Boost logo

Boost :

Subject: Re: [boost] [histogram] should some_axis::size() return unsigned or int?
From: Alexander Grund (alexander.grund_at_[hidden])
Date: 2018-11-30 11:58:50


Am 30.11.18 um 11:36 schrieb Hans Dembinski:
> You are overestimating the importance of the *-flow bins, I think. Users usually ignore them when they analyse their histograms. They must be there for other reasons which are explained in the rationale and they are very useful for expert-level statistical analyses and for debugging. The beginner, however, should not notice their presence.
>
> In fact, the `indexed` range adaptor should probably skip them by default, and only iterate over them when that is explicitly requested.
Sounds reasonable: A range excluding the over/underflow bins and one
including it.
> An axis is not a container. It does not hold values and it has no operator[], precisely to emphasise this difference. It has size() though. See my email to Gavin with a long explanation why I think that makes sense.
Your code example was the following:

for (unsigned i = 0; i < axis.size(); ++i) {
   auto x = h[i];
   // do something with bin
}

So it looks like a container, although size and []-operator are in
different instances (which feels weird, but ok)
>> Other idea: If those bins are so special that they don't fit into the [0, size()) range, why not use a different function for getting them, which is not the index operator? high_bin()/low_bin() come to mind.
> See explanation to Gavin why this is worse.
Combining this with "Users usually ignore them[...] the `indexed` range
adaptor should probably skip them by default" I do see the need for
extra functions here too. Your argument against "high_bin()/low_bin()"
was: Iteration must be split. But your above comment already suggests,
that there are iterators which can cover the whole range. Could they
solve this split-iteration-problem?
>> But WHY was this chosen? Wouldn't it be ok if 0 is the first bin which starts at -inf and size()-1 to be the last one spanning to inf? This would allow a histogram of size 1 which has a single bin holding all values.
> And why would you want such an axis? It would be pointless and make the histogram operate slower.
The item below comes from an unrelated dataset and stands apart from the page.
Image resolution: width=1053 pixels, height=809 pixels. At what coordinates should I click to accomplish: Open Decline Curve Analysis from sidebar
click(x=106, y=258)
I was not saying this should be done. It would just be consistent. There
are 2 dimensions:
- open ranged bins yes/no
- number of bins
In my mind enabling open ranged bins does not ADD bins but makes the
first and last go to +-inf:

axis(4,0,10,"",uoflow_type::on) -> [-inf,0), [0,5), [5,10), [10, inf]
axis(4,0,10,"",uoflow_type::off) -> [0,2.5), [2.5,5), [5,7.5), [7.5,10)

Of course this might be confusing so default should be "off" as "users
usually ignore them" so they are advanced things one does not generally
need, right?
(Side note: The parameter description at
https://hdembinski.github.io/histogram/doc/html/boost/histogram/axis/regular.html
is confusing due to the list order not matching the parameter order.)

So my TLDR of this is: Consistency and meeting expectations. If it
breaks either, think again about the choices made.

For this it is either:

- *-flow bins are kinda regular bins -> included in size(), iteration,
same behavior like regulars
- *-flow are special bins -> not included in size(), special accessors
and iterators with default ones not including them.
 Â Â Â  Given that: Why not have special constants for Underflow AND
Overflow bin (e.g. -1 and -2) (instead of -1 and size(), where the
latter is a runtime constant), then you could have a `int
find_including_ouflow` and a `unsigned find` as well as `get(unsigned)`,
`get_with_uoflow(int)` -> Idea is to make the special handling obvious

Alex

PS: I don't want to push anything. Just my thoughts on your issue in the
hope it helps you finding a solution which you are happy with.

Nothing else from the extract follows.